• **Aim of the task**: Whatever runs from the line with "Screen dimensions: 883x485" to the end of the records below must be copied exactly, with nothing else included.

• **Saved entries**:
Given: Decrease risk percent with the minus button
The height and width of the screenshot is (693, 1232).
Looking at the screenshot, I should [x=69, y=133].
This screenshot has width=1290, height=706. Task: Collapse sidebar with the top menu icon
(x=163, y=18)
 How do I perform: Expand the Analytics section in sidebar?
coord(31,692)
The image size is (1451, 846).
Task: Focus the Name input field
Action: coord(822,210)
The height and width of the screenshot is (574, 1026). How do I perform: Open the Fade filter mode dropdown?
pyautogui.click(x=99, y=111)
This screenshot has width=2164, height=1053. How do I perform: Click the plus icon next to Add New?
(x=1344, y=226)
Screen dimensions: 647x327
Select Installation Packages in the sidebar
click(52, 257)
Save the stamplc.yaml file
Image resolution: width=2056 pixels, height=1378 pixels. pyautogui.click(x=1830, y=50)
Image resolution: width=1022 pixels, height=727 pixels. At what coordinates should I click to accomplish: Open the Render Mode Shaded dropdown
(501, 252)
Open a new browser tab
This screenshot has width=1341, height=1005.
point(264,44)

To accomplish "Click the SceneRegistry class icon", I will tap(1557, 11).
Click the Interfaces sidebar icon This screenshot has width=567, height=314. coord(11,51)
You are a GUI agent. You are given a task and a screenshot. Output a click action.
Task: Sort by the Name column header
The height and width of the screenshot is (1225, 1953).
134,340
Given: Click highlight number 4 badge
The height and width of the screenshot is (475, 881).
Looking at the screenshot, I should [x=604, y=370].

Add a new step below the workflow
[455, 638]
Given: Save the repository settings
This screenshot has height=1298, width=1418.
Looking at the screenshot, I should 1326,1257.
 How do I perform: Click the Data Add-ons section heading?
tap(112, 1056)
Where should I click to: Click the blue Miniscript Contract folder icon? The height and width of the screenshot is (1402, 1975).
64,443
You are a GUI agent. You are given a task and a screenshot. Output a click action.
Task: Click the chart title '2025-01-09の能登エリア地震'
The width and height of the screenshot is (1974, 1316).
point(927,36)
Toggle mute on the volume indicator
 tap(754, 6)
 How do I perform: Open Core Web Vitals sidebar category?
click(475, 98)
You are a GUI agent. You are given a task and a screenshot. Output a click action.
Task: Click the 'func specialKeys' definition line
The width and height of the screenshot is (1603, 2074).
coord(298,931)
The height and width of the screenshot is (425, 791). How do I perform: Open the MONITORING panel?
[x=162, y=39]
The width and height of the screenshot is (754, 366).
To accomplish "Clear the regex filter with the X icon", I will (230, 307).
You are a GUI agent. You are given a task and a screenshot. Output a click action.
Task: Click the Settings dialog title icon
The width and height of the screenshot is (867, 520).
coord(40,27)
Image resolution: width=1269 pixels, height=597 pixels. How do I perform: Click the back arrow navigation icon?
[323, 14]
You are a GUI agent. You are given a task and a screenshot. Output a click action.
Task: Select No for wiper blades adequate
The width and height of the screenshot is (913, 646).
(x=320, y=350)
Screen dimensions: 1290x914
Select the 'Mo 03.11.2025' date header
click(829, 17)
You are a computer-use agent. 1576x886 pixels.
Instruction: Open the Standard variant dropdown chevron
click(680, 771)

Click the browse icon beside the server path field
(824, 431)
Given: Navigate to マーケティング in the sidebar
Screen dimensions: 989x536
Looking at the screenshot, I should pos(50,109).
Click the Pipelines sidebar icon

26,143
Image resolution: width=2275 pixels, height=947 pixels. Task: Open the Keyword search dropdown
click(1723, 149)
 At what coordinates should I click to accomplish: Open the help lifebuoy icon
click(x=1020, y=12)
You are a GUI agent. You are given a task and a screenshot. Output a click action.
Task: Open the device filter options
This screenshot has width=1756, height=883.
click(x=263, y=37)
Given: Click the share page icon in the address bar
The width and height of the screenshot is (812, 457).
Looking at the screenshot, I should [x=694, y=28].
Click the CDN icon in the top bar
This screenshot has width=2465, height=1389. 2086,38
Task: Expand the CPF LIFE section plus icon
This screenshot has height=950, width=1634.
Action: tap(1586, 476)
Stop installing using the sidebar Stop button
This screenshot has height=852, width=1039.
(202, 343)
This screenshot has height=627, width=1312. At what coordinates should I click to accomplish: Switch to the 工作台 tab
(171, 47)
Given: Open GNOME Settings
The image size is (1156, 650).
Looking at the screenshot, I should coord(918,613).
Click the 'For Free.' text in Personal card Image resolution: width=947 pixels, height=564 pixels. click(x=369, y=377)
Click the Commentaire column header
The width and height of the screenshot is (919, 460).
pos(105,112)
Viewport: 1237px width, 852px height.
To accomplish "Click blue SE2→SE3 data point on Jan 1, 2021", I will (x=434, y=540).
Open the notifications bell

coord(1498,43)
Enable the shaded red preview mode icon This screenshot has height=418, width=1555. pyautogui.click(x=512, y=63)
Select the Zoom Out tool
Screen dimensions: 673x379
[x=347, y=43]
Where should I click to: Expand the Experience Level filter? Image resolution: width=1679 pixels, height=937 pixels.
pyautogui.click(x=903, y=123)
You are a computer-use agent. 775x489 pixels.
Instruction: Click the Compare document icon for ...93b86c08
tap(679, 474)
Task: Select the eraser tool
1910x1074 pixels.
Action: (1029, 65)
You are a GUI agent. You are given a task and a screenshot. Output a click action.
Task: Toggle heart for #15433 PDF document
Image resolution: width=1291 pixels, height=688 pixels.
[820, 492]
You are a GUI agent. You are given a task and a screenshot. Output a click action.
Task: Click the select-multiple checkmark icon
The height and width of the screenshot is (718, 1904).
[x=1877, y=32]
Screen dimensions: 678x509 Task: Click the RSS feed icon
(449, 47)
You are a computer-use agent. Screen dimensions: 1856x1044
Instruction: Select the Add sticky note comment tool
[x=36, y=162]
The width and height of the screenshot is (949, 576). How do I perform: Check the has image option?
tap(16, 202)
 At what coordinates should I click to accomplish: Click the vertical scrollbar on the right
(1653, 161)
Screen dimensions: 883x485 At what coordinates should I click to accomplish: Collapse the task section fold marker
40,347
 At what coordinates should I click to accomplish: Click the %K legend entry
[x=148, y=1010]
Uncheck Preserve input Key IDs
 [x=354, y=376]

• **Output of the exercise**:
Screen dimensions: 883x485 At what coordinates should I click to accomplish: Collapse the task section fold marker
40,347
 At what coordinates should I click to accomplish: Click the %K legend entry
[x=148, y=1010]
Uncheck Preserve input Key IDs
 [x=354, y=376]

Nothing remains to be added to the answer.